Er hat schon versprochen, die künstlerische Ausbildung von Kubizeks Kindern auf Staatskosten zu unterstützen. Ganz rührend hat er sich gekümmert, o ja. Sogar Eintrittskarten für den Ring hat er Kubizek geschickt.
Das »Rheingold« ist ihm die liebste dieser vier Opern. (Die Zwerge sind hungernde jüdische Kinder mit müden, alten Gesichtern und Männer mit bleistiftdünnen Armen.) Ob es wohl seine Liebe für die Musik ist, die ihn so tief verzaubert, dass er sich hier kaum noch richtig an Kubizek erinnert? Die Leistungen der Regie beschäftigen ihn wirklich sehr.
4 Als Nächstes ist die »Walküre« an der Reihe, da darf die eigensinnige jungfräuliche Heldin zur Feuerzauber-Musik ruhig einschlafen, hinter einem sicheren Wall aus Suchscheinwerferstrahlen, die wie Flammen in den Trümmern französischer und belgischer Häuser lodern, wo weinende, gestikulierende Nachbarn die Toten in tiefen Kratern begraben. Kubizeks frenetischer Applaus beim »Walkürenritt« ist dem Schlafwandler nicht entgangen (ein überwältigendes, schauriges, unbarmherziges Loblied des Krieges, das in Bayreuth dank der Verlegung des Orchesters in den Untergrund natürlich ein wenig weicher klingt).
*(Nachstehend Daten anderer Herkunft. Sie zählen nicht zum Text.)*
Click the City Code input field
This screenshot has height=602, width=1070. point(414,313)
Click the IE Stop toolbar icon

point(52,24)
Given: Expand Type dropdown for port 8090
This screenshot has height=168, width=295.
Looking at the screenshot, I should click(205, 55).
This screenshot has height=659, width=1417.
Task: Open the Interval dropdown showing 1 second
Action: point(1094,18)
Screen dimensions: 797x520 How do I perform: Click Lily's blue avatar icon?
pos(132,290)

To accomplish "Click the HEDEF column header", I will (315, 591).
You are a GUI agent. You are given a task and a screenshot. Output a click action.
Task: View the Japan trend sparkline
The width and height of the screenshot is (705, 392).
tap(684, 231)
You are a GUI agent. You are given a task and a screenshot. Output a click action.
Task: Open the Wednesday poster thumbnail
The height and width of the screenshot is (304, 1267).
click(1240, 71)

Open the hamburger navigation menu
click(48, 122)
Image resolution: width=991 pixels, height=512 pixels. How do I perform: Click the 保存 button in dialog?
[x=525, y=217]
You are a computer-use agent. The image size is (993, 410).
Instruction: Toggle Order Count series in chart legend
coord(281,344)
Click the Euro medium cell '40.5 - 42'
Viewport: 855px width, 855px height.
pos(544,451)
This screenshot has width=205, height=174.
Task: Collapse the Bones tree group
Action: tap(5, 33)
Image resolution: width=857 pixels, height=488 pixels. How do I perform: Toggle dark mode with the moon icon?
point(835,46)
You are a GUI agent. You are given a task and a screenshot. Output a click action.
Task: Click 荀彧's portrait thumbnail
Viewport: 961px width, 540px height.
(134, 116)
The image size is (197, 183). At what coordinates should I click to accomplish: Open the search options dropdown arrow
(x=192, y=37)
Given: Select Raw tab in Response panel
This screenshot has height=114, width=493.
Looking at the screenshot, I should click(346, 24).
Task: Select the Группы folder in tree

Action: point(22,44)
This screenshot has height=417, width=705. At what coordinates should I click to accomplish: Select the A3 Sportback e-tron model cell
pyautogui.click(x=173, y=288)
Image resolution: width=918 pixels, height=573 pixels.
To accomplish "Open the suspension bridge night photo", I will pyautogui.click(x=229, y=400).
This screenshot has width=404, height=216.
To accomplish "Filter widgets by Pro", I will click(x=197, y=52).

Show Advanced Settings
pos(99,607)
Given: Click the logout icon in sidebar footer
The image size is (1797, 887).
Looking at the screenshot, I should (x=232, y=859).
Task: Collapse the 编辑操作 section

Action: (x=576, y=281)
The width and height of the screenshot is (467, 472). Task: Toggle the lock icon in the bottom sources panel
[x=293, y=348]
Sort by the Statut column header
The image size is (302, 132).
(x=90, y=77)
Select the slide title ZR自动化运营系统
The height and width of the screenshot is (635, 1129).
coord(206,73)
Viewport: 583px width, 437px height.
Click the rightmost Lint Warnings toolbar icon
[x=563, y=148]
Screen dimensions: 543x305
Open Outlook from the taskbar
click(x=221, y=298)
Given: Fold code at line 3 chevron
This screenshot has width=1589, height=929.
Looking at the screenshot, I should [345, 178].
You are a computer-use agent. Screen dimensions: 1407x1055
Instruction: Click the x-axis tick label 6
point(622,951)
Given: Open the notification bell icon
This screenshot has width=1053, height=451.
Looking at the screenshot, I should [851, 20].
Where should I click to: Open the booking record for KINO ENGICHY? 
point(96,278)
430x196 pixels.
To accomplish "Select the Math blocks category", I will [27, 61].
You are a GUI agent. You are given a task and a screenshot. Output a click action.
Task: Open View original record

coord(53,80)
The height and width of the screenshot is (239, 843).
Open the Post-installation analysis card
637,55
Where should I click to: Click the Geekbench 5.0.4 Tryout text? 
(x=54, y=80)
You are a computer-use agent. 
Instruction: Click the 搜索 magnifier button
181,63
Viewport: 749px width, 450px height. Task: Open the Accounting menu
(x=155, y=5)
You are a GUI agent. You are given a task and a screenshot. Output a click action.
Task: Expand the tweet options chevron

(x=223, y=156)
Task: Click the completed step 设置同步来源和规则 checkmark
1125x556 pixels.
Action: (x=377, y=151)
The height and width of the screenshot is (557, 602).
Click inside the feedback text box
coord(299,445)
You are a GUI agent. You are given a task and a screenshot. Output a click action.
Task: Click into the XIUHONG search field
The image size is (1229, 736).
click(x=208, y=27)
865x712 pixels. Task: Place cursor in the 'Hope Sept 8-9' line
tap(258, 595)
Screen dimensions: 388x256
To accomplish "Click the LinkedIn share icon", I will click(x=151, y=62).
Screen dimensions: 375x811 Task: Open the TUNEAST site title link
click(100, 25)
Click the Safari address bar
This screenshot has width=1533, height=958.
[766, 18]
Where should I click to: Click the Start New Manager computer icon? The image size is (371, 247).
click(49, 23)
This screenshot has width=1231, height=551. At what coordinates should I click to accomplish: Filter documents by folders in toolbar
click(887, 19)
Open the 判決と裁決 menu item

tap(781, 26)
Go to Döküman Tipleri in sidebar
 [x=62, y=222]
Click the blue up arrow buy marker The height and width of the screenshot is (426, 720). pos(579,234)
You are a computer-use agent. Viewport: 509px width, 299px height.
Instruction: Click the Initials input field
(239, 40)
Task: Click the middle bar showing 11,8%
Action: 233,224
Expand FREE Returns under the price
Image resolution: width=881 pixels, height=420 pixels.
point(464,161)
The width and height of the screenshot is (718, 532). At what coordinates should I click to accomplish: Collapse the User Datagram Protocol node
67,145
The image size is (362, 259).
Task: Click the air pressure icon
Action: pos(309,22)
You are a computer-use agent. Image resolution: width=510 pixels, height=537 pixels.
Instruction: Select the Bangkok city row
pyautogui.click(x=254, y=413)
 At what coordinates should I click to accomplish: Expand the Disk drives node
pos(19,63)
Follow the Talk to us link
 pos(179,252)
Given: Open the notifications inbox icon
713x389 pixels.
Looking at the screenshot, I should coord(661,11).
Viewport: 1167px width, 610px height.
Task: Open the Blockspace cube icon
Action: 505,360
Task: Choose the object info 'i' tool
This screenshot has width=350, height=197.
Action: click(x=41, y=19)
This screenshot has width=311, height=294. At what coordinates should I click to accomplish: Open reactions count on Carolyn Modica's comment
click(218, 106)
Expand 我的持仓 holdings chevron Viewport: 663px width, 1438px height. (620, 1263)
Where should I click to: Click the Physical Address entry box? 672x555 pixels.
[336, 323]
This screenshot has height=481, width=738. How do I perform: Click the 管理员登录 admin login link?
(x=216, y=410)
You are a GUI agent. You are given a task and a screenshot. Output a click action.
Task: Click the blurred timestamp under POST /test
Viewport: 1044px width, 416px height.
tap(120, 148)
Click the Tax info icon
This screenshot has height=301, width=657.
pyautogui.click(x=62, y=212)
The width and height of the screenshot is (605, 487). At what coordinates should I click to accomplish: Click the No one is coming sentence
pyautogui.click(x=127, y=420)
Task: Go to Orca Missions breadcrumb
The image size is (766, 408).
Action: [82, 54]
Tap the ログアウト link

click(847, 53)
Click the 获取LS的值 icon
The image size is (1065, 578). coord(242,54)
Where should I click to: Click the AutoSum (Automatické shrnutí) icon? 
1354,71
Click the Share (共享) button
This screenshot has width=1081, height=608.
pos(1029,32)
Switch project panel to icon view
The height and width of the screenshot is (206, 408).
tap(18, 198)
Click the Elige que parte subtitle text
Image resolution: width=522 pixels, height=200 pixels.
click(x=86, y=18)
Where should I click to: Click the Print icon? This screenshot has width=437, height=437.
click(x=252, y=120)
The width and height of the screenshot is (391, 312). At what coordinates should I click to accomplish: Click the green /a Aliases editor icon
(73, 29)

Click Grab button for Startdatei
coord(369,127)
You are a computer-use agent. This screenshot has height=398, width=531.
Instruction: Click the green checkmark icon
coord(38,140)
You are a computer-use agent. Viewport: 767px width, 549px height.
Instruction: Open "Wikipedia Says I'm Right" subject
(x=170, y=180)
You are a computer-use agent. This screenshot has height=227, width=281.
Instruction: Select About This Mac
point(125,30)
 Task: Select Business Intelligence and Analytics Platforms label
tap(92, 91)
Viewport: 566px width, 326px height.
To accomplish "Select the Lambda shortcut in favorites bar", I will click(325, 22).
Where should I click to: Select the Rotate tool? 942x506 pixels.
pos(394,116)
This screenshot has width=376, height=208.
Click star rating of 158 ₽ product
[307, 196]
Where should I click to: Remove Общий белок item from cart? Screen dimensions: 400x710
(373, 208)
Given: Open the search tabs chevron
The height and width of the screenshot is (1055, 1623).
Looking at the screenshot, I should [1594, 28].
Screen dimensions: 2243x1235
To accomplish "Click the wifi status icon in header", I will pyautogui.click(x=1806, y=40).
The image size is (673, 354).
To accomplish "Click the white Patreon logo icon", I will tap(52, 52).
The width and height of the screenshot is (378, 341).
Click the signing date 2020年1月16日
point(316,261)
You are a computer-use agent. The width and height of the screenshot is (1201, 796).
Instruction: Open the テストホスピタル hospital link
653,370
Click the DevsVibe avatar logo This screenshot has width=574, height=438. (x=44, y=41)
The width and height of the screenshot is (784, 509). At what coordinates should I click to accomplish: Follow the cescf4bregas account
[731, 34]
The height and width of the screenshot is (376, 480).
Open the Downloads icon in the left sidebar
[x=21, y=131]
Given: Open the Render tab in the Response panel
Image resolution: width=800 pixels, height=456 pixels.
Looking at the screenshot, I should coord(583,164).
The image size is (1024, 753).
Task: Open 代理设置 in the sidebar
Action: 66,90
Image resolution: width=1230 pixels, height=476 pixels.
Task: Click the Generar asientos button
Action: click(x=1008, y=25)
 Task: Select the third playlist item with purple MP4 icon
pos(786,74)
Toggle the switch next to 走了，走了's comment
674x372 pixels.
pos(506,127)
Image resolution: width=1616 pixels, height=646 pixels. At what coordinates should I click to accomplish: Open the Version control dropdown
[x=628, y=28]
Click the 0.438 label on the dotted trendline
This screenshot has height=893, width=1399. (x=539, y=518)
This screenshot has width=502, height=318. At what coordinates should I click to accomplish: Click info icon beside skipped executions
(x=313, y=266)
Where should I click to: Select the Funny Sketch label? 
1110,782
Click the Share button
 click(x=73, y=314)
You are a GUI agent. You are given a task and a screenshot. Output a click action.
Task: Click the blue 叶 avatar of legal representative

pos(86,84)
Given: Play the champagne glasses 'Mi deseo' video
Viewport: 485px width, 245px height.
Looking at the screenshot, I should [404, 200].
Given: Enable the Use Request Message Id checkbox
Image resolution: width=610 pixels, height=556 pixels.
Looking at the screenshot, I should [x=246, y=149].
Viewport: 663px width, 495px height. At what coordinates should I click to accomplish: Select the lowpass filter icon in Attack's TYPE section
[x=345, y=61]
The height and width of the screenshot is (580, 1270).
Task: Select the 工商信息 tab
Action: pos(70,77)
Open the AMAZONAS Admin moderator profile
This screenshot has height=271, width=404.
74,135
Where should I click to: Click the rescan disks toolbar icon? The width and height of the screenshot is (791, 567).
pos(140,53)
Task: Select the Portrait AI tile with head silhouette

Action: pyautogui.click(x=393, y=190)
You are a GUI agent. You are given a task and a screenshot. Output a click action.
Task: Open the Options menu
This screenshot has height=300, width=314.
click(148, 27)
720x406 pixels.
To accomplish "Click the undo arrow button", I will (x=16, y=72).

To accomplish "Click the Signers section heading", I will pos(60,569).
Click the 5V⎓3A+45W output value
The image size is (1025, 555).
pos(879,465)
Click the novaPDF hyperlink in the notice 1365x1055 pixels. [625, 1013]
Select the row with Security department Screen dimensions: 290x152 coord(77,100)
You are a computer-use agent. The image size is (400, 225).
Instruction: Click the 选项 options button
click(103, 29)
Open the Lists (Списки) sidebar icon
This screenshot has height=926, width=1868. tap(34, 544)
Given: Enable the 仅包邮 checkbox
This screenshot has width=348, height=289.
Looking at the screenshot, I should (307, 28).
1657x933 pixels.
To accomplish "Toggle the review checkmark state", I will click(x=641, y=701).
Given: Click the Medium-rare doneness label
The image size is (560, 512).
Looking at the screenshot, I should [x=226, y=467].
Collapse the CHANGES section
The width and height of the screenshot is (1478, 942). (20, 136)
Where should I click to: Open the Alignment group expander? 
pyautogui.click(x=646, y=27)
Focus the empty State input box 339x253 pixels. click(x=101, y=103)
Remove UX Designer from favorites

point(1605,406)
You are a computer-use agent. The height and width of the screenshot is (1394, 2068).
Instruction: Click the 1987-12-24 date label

Er will die Freundschaft wieder aufleben lassen und erwägt, ihn hinauf in seine private Loge zu bitten, aber im selben Augenblick machen sich Frau Goebbels und ihr Mann wegen irgendeines Seitensprunges eine Szene … Nun ist es schon Zeit für »Siegfried«, den er gern in fast völ
liger trauter Zweisamkeit mit Speer genießen möchte, damit sie sich etwas über neue Bauten in die Ohren flüstern können.
In der ersten Pause der »Götterdämmerung« findet er schließlich Zeit für die Begegnung. Ihm graut davor; hätte er sich von seiner eigenen Gefühlsseligkeit nur nicht dazu bringen lassen. Für unbedeutende Figuren wie Alfred Kubizek hat er keine Zeit.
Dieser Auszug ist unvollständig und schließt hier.